Indefinite detention without charge has been used extensively against suspected terrorists and enemy combatants from other countries. Although the practice continues to be used against non-Americans, the NDAA provision would have nullified constitutional due process rights of Americans suspected of terrorism.

NDAA, Gitmo comes to America
Earlier this year, prominent journalists and academics launched a lawsuit to challenge the legality of the section 1021 of the 2012 NDAA, a provision which would permit the military to detain anyone it suspects “substantially supports” al-Qaeda, the Taliban or associated forces. Among the plaintiffs in the lawsuit were Chris Hedges, Naomi Wolf, Noam Chomsky, Daniel Ellsberg and Birgitta Jonsdottir.

Seeking to clarify the judgement, the Obama administration claimed that Judge Forrest’s ruling applied only to those few plaintiffs named in the suit and not to the entire American population. In response to the president’s inquiry, Forrest wrote in a June 6 memo, “Put more bluntly, the May 16 order enjoined enforcement of Section 1021(b)(2) against anyone until further action by this, or a higher, court — or by Congress. This order should eliminate any doubt as to the May 16 order’s scope.”

After signing the NDAA into law December of last year, the lawsuit was launched with the funding and support of help of civil rights activists. According to the Stop NDAA’s website, one of the main activist groups challenging the legality of the NDAA provision:

“In a nation where the definition of ‘terrorist’ appears to be ever-expanding, and where a series of laws passed since 9/11 have severely undermined Constitutional protections, the NDAA has gone too far. Key provisions in this law contain language that is so broad and vague, we believe it leaves many people, including journalists, war correspondents, outspoken activists, Occupy supporters, Tea Party members and others in imminent danger of harm as of March 1.”
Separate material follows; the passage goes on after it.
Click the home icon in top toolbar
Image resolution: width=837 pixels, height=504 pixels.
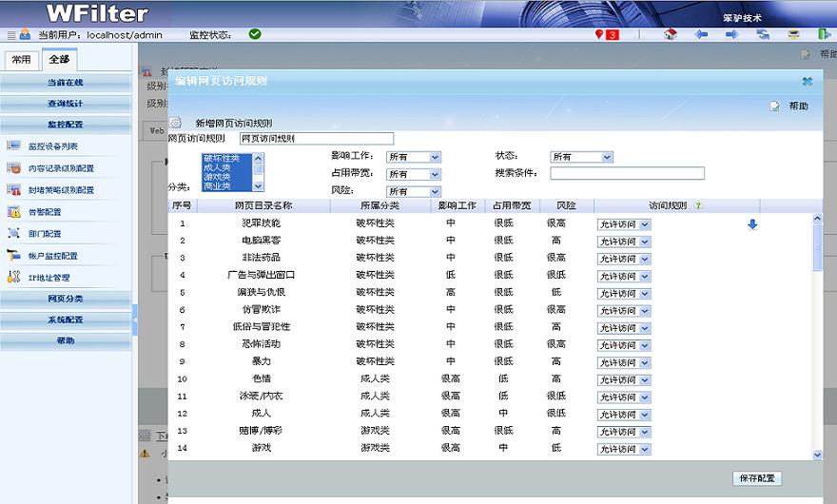pyautogui.click(x=671, y=34)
American citizens are protected under the Constitution, which provides citizens the “right to due process,” a clause found in both the 5th and 14th amendments. Both amendments state succinctly, “[N]or shall any person be deprived of life, liberty, or property, without due process of law.”

Due process has historically been interpreted to include the right to legal representation and a speedy trial. Most importantly, Americans must be formally charged with a crime in order to be tried in court. If upheld, the NDAA would have reversed the right to due process, granting broad military authority to detain U.S. citizens without charge.

“Free Press” not so free
Additionally, the NDAA provision that was struck down would have impeded the work of journalists, many of whom interview known terrorists, criminals and combatants as a necessary part of war reporting. Naomi Wolf, a colleague of Chris Hedges and prominent journalist, describes her support for the legal challenge in a March 28 Guardian newspaper article, “The Reason I’m Helping Chris Hedges’ Lawsuit Against the NDAA,” writing:

“I have discussed the terms of the Homeland Battlefield Bill – also known as the National Defense Authorization Act – with numerous other journalists, writers, and members of democracy-supporting organizations across the political spectrum, from the Bill of Rights Defense Committee to the Tenth Amendment Center. I have also discussed the bill with various political leaders, including city council members and legislators, who span the political spectrum in the United States. They all agree that the bill can potentially affect an American journalist who meets with and publishes reports on individuals connected to organizations deemed terrorist by the United States government.”

Wolf of course draws the important distinction saying that she does not in any way support terrorism, but believes that reporting on these issues is an important, necessary function of a free press. This type of reporting, as most would agree is necessary, provides Americans with information on critical issues affecting national security and foreign policy.